Today, I hurt all over again as I heard the news of the matron of the Kimbrell family passing away.  Jane was a wonderful woman of God and more of a servant and giver than anyone I've ever met before.  She was always kind, always thoughtful, always spirited, and always loving (unconditionally at that!). She was a wonderful friend to us all, but mainly to momma, especially in her sick days. She had struggled in life with her health. I found out that she had battled polio and rheumatic fever, and as of late had been having some heart problems.  Her wise doctors suggested she go with a surgery that would help repair all of her broken parts and give her a bit more energy and umph to make it through the rest of her life. The surgery took place last Wednesday, October 27.  She should have been out of ICU by now on the road to recovery.

However, the Lord had other things in store.  She had difficulties meeting the needs for the "step down" units in the hospital, and had complications when they went to extubate her several times. She arrested late Thursday night/early Friday morning and they were able to revive her. They discovered some bleeding, then lack of her kidneys working, then numbers were dropping, until this morning at 10:12, the Lord called Jane to Him mid-morning today so that he could fix her broken parts.

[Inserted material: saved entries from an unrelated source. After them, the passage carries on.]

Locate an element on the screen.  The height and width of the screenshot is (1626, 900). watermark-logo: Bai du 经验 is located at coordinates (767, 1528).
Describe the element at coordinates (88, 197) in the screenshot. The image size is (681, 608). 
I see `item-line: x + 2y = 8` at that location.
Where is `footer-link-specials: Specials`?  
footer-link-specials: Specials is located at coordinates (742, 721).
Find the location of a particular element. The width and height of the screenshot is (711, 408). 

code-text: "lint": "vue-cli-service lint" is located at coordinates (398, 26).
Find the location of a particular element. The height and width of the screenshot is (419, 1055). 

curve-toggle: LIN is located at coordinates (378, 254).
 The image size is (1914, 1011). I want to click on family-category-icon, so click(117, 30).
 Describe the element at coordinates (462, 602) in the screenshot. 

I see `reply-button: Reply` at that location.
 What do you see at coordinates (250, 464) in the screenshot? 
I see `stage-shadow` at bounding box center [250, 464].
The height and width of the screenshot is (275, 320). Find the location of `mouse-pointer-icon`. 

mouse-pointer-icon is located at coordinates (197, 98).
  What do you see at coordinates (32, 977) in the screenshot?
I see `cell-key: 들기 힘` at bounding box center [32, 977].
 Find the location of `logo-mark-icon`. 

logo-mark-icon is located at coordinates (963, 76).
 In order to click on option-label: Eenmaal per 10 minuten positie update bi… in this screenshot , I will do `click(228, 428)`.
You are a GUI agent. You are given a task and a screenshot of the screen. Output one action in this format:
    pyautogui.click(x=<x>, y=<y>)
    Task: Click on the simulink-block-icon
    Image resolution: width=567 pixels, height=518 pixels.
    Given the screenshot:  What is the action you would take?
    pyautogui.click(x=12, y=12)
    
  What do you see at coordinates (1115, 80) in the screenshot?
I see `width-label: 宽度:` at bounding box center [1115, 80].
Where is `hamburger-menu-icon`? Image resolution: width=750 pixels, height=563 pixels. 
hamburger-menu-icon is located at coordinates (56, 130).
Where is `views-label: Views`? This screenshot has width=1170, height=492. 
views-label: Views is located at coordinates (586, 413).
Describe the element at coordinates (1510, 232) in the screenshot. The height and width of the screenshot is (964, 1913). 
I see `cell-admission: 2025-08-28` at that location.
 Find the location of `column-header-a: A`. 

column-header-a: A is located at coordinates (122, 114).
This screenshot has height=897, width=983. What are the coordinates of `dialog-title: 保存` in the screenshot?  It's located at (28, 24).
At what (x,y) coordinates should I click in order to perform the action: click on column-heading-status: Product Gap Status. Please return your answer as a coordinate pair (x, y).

You see, this is how I know the "Lord works for the good of those who love Him..." (Rom 8:28). The Lord knew that DJ (the daughter 2 years older) and I would have similar life experiences with losing our mothers within 1-2 yrs of marriage without children while we were still young. He knew we'd need someone to grieve with, laugh with, and share stories with in the absence of our mothers. He knew we'd understand where the other was coming from and how some days would just be more difficult than others. He knew we'd know why heaven was such a much better place for our mothers, but selfishly we wanted them with us as we celebrated the joys and cried the losses in our lives. I think that's one of the reason why 25 years ago, the Lord took us to Forest Lake and Ebenezer. There is comfort to be found.

My heart had been hurting much of this week as I spent a lot of time remembering mom, remembering her laugh, remembering her presence, and remembering her love and how I miss all of that. But today, I rejoice with her, knowing that her dear friend Jane is sharing in Glory with her. After I received the news, balling, i looked into the eyes of my precious Miriam and she smiled so big I swear it was mom looking right at me saying: "see, she's perfectly healed now, and I have a friend to share this glory with." I'm not kidding.

Pray for the Kimbrell family this day and in the days to come as the journey will be hard. Even a year and a half later, it's still hard.
See, I told you I wasn't speechless.